*** Information supplied ***

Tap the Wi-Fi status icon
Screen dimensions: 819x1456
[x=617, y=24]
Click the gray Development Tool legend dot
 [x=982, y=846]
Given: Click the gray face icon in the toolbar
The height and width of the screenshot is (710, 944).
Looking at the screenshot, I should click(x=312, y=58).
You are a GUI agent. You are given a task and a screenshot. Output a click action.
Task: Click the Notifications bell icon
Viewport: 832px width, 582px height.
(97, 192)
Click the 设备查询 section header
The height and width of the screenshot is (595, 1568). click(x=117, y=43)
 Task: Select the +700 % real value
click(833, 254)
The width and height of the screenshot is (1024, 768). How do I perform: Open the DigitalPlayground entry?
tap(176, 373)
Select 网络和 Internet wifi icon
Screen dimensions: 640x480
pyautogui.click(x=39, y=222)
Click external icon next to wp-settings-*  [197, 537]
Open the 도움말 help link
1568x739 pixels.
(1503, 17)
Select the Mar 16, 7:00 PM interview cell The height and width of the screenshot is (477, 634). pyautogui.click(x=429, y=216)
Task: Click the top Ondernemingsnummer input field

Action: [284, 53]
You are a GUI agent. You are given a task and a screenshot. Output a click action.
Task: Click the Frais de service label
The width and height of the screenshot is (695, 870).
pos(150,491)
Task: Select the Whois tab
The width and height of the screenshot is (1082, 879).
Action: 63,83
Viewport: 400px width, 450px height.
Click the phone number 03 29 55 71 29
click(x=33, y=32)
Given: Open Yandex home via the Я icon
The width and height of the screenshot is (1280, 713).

*** End of Information supplied ***

## Work request
Stop at the line containing "Task: Click the Notifications bell icon". Please print exactly every line before it from the start of the records, plus that line itself, and nothing else.

## Solution for this problem
Tap the Wi-Fi status icon
Screen dimensions: 819x1456
[x=617, y=24]
Click the gray Development Tool legend dot
 [x=982, y=846]
Given: Click the gray face icon in the toolbar
The height and width of the screenshot is (710, 944).
Looking at the screenshot, I should click(x=312, y=58).
You are a GUI agent. You are given a task and a screenshot. Output a click action.
Task: Click the Notifications bell icon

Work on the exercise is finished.